*EXERCISE PROMPT*
What do the entries below say? Restate them word for word.

*** ENTRIES PROVIDED ***

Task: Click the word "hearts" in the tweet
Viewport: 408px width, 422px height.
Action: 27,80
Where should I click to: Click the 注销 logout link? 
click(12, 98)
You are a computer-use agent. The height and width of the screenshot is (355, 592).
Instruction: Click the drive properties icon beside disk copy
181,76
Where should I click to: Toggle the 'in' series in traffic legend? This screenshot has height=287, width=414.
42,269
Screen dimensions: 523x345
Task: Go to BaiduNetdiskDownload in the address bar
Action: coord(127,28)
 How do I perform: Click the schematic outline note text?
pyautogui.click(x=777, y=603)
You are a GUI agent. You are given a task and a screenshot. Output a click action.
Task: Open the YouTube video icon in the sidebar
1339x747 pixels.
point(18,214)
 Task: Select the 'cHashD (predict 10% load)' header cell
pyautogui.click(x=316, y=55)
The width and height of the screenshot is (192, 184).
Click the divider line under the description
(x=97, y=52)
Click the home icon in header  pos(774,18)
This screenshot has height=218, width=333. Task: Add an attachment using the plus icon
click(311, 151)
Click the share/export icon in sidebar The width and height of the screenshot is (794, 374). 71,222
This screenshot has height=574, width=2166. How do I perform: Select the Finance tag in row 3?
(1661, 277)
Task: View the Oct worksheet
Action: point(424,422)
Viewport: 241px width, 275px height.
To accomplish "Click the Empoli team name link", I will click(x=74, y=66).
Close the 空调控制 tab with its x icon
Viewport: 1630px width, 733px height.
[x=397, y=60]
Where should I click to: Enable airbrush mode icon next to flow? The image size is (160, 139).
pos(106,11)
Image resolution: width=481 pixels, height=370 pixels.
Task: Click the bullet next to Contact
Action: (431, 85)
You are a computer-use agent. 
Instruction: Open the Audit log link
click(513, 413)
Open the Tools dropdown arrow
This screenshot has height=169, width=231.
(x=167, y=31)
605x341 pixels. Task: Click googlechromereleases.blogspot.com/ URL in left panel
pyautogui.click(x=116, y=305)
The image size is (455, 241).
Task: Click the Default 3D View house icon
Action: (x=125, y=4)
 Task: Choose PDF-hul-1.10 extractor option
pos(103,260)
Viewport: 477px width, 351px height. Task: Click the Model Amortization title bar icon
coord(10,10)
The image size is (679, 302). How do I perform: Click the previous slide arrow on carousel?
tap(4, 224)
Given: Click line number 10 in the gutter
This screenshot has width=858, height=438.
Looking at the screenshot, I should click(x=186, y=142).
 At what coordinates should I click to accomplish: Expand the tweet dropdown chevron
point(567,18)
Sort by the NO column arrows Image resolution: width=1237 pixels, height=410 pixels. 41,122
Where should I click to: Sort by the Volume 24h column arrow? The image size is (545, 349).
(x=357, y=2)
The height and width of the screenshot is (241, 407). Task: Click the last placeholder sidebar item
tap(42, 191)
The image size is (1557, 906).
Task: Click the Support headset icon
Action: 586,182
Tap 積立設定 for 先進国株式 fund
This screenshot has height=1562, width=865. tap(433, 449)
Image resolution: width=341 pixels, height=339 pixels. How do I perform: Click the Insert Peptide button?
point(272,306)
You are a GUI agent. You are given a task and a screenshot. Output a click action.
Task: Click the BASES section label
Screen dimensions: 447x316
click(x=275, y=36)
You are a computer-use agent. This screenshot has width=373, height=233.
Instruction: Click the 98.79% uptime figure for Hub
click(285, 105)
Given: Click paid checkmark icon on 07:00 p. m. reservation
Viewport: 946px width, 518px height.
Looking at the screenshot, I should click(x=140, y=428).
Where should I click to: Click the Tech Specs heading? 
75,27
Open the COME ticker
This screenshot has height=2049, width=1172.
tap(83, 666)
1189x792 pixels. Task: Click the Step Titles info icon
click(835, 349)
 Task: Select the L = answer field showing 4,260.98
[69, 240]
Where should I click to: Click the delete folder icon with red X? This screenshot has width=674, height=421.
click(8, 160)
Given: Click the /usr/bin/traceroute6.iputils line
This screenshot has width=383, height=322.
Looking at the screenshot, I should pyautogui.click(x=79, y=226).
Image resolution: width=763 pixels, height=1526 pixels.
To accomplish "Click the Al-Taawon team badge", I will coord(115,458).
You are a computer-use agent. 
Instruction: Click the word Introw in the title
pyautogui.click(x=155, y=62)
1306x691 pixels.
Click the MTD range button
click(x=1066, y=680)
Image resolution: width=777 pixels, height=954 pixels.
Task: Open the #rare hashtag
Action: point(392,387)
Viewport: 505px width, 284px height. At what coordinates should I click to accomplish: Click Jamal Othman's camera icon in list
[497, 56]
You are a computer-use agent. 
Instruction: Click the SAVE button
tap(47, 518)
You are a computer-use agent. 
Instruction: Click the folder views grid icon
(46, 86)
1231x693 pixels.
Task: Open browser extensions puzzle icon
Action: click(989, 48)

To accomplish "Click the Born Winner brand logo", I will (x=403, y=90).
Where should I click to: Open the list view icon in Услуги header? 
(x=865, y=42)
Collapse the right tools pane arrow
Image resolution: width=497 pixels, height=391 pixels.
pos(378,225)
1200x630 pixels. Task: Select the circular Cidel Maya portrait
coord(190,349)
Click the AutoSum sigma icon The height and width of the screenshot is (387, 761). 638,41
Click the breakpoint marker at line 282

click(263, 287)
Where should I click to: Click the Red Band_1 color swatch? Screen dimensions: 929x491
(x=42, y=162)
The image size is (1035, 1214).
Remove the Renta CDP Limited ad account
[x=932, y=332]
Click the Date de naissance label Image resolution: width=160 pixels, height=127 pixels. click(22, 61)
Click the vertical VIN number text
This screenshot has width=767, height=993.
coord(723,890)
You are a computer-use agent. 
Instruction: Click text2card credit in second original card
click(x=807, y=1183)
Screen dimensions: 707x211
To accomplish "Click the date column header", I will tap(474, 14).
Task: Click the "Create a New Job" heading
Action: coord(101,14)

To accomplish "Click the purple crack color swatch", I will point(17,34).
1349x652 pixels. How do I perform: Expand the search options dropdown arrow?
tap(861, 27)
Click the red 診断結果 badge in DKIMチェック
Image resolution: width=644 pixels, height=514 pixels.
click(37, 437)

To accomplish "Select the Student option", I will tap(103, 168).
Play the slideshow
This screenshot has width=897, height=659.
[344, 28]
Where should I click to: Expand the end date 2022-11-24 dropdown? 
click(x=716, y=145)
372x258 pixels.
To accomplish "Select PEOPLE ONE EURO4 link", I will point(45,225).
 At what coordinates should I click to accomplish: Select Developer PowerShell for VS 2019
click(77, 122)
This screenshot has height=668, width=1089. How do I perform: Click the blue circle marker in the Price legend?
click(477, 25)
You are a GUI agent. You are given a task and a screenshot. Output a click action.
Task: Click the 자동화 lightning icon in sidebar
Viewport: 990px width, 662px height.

*** End of ENTRIES PROVIDED ***

*THE ANSWER*
Task: Click the word "hearts" in the tweet
Viewport: 408px width, 422px height.
Action: 27,80
Where should I click to: Click the 注销 logout link? 
click(12, 98)
You are a computer-use agent. The height and width of the screenshot is (355, 592).
Instruction: Click the drive properties icon beside disk copy
181,76
Where should I click to: Toggle the 'in' series in traffic legend? This screenshot has height=287, width=414.
42,269
Screen dimensions: 523x345
Task: Go to BaiduNetdiskDownload in the address bar
Action: coord(127,28)
 How do I perform: Click the schematic outline note text?
pyautogui.click(x=777, y=603)
You are a GUI agent. You are given a task and a screenshot. Output a click action.
Task: Open the YouTube video icon in the sidebar
1339x747 pixels.
point(18,214)
 Task: Select the 'cHashD (predict 10% load)' header cell
pyautogui.click(x=316, y=55)
The width and height of the screenshot is (192, 184).
Click the divider line under the description
(x=97, y=52)
Click the home icon in header  pos(774,18)
This screenshot has height=218, width=333. Task: Add an attachment using the plus icon
click(311, 151)
Click the share/export icon in sidebar The width and height of the screenshot is (794, 374). 71,222
This screenshot has height=574, width=2166. How do I perform: Select the Finance tag in row 3?
(1661, 277)
Task: View the Oct worksheet
Action: point(424,422)
Viewport: 241px width, 275px height.
To accomplish "Click the Empoli team name link", I will click(x=74, y=66).
Close the 空调控制 tab with its x icon
Viewport: 1630px width, 733px height.
[x=397, y=60]
Where should I click to: Enable airbrush mode icon next to flow? The image size is (160, 139).
pos(106,11)
Image resolution: width=481 pixels, height=370 pixels.
Task: Click the bullet next to Contact
Action: (431, 85)
You are a computer-use agent. 
Instruction: Open the Audit log link
click(513, 413)
Open the Tools dropdown arrow
This screenshot has height=169, width=231.
(x=167, y=31)
605x341 pixels. Task: Click googlechromereleases.blogspot.com/ URL in left panel
pyautogui.click(x=116, y=305)
The image size is (455, 241).
Task: Click the Default 3D View house icon
Action: (x=125, y=4)
 Task: Choose PDF-hul-1.10 extractor option
pos(103,260)
Viewport: 477px width, 351px height. Task: Click the Model Amortization title bar icon
coord(10,10)
The image size is (679, 302). How do I perform: Click the previous slide arrow on carousel?
tap(4, 224)
Given: Click line number 10 in the gutter
This screenshot has width=858, height=438.
Looking at the screenshot, I should click(x=186, y=142).
 At what coordinates should I click to accomplish: Expand the tweet dropdown chevron
point(567,18)
Sort by the NO column arrows Image resolution: width=1237 pixels, height=410 pixels. 41,122
Where should I click to: Sort by the Volume 24h column arrow? The image size is (545, 349).
(x=357, y=2)
The height and width of the screenshot is (241, 407). Task: Click the last placeholder sidebar item
tap(42, 191)
The image size is (1557, 906).
Task: Click the Support headset icon
Action: 586,182
Tap 積立設定 for 先進国株式 fund
This screenshot has height=1562, width=865. tap(433, 449)
Image resolution: width=341 pixels, height=339 pixels. How do I perform: Click the Insert Peptide button?
point(272,306)
You are a GUI agent. You are given a task and a screenshot. Output a click action.
Task: Click the BASES section label
Screen dimensions: 447x316
click(x=275, y=36)
You are a computer-use agent. This screenshot has width=373, height=233.
Instruction: Click the 98.79% uptime figure for Hub
click(285, 105)
Given: Click paid checkmark icon on 07:00 p. m. reservation
Viewport: 946px width, 518px height.
Looking at the screenshot, I should click(x=140, y=428).
Where should I click to: Click the Tech Specs heading? 
75,27
Open the COME ticker
This screenshot has height=2049, width=1172.
tap(83, 666)
1189x792 pixels. Task: Click the Step Titles info icon
click(835, 349)
 Task: Select the L = answer field showing 4,260.98
[69, 240]
Where should I click to: Click the delete folder icon with red X? This screenshot has width=674, height=421.
click(8, 160)
Given: Click the /usr/bin/traceroute6.iputils line
This screenshot has width=383, height=322.
Looking at the screenshot, I should pyautogui.click(x=79, y=226).
Image resolution: width=763 pixels, height=1526 pixels.
To accomplish "Click the Al-Taawon team badge", I will coord(115,458).
You are a computer-use agent. 
Instruction: Click the word Introw in the title
pyautogui.click(x=155, y=62)
1306x691 pixels.
Click the MTD range button
click(x=1066, y=680)
Image resolution: width=777 pixels, height=954 pixels.
Task: Open the #rare hashtag
Action: point(392,387)
Viewport: 505px width, 284px height. At what coordinates should I click to accomplish: Click Jamal Othman's camera icon in list
[497, 56]
You are a computer-use agent. 
Instruction: Click the SAVE button
tap(47, 518)
You are a computer-use agent. 
Instruction: Click the folder views grid icon
(46, 86)
1231x693 pixels.
Task: Open browser extensions puzzle icon
Action: click(989, 48)

To accomplish "Click the Born Winner brand logo", I will (x=403, y=90).
Where should I click to: Open the list view icon in Услуги header? 
(x=865, y=42)
Collapse the right tools pane arrow
Image resolution: width=497 pixels, height=391 pixels.
pos(378,225)
1200x630 pixels. Task: Select the circular Cidel Maya portrait
coord(190,349)
Click the AutoSum sigma icon The height and width of the screenshot is (387, 761). 638,41
Click the breakpoint marker at line 282

click(263, 287)
Where should I click to: Click the Red Band_1 color swatch? Screen dimensions: 929x491
(x=42, y=162)
The image size is (1035, 1214).
Remove the Renta CDP Limited ad account
[x=932, y=332]
Click the Date de naissance label Image resolution: width=160 pixels, height=127 pixels. click(22, 61)
Click the vertical VIN number text
This screenshot has width=767, height=993.
coord(723,890)
You are a computer-use agent. 
Instruction: Click text2card credit in second original card
click(x=807, y=1183)
Screen dimensions: 707x211
To accomplish "Click the date column header", I will tap(474, 14).
Task: Click the "Create a New Job" heading
Action: coord(101,14)

To accomplish "Click the purple crack color swatch", I will point(17,34).
1349x652 pixels. How do I perform: Expand the search options dropdown arrow?
tap(861, 27)
Click the red 診断結果 badge in DKIMチェック
Image resolution: width=644 pixels, height=514 pixels.
click(37, 437)

To accomplish "Select the Student option", I will tap(103, 168).
Play the slideshow
This screenshot has width=897, height=659.
[344, 28]
Where should I click to: Expand the end date 2022-11-24 dropdown? 
click(x=716, y=145)
372x258 pixels.
To accomplish "Select PEOPLE ONE EURO4 link", I will point(45,225).
 At what coordinates should I click to accomplish: Select Developer PowerShell for VS 2019
click(77, 122)
This screenshot has height=668, width=1089. How do I perform: Click the blue circle marker in the Price legend?
click(477, 25)
You are a GUI agent. You are given a task and a screenshot. Output a click action.
Task: Click the 자동화 lightning icon in sidebar
Viewport: 990px width, 662px height.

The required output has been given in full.